DOCUMENT EXCERPT:
--- BEGIN ---
Ayre KX-R line preamplifier Page 3

I'll start with something that sounds simple: The KX-R was really quiet. (If this were a movie, somebody would have to say, "Yeah. Too quiet.") Aren't all audio components these days? Well, sure, but the KX-R, with an activated input selected and set to regular listening volume, was far more silent than the tomb. As Hansen said about the air, you don't notice it till it's gone.

Music sounded especially alive through the KX-R. I noticed this as much with the MF Nu-Vista 300 as I did with the MX-Rs. Want jump factor? The KX-R had it. John Atkinson kindly hand-delivered a CD-R containing his production mix of Cantus's While You Are Alive (CD, Cantus CTS-1208, available by the time this sees print), and I couldn't wait to hear it through my system with the KX-R.

Oh. My. God.

Not only is While You Are Alive the best performance I've ever heard from Cantus, it's JA's finest recording to date. From the opening notes of Eric Whitacre's Lux Arumque, I was hearing extremely deep into the hall. The "beating" within the harmonies sounded phenomenally lifelike, and the distinctive Sauder Hall ambience surrounding Paul Nelson's "A Lullaby" was as concrete as the singers themselves.

Then, when Edie Hill's "A Sound Like This" began, with its urgent exhortation to "Listen!," I just about jumped out of my skin. You'd think that triggering my fight-or-flight response would have been an unpleasant experience, but I just sat there grinning at the illusion that I was there. Then Cantus began singing harmonies that chased around the soundstage before blooming into a major chord—all interspersed with more whispered exclamations. The KX-R just kept taking me deeper and deeper into the soundstage—and my grin stretched to rival Heath Ledger's.
--- END ---
SET TASK: Extend the review of the Ayre KX-R preamplifier, picking up after its final sentence. The lines that follow can be left aside.

MATERIAL PROVIDED:
--- BEGIN ---
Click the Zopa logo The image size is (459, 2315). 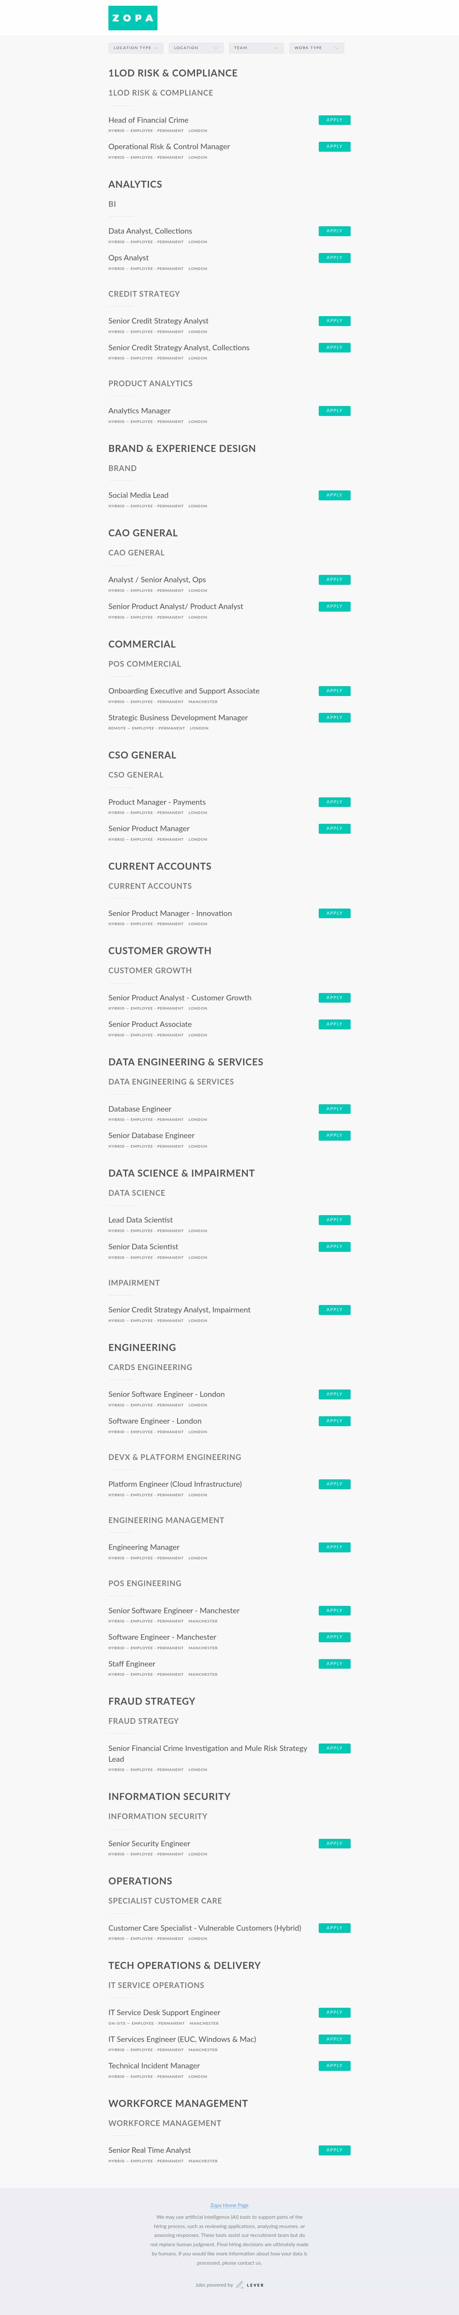(x=133, y=18)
--- END ---
RESPONSE TO THE EXERCISE:
But that was nothing. When I wrote Cantus's music director, Erick Lichte, to congratulate him on the disc, he informed me that I should hear JA's pre-production master at 24-bit/88.2kHz resolution—and said to tell JA that he'd okayed a DVD-Audio dub.

O.M.G.2

Here's a little game you can play at home: Take everything I said above and, for the hi-rez version, add only more so—especially any part referring to the acoustics of Sauder Hall. (I'm not describing the hi-rez version only to taunt you—Erick Lichte wants to release it in the not-too-distant future. Stay tuned.)

"9/11," from John van der Veer's The Ark (CD, Naim CD 015), is, yes, an attempt to describe the events of 9/11/01 with five acoustic guitars. It begins with a strummed alarm, evocative of a fire station's call-out bell, and is overwhelmed by an urgent bass continuo and several excursions into melodic fragments. It's close-miked and, in one sense, not "realistic." However, the sonic world the track creates is convincing and immersive. It's also unbelievably moving, and the Ayre vividly conveyed the performance's deep musicality.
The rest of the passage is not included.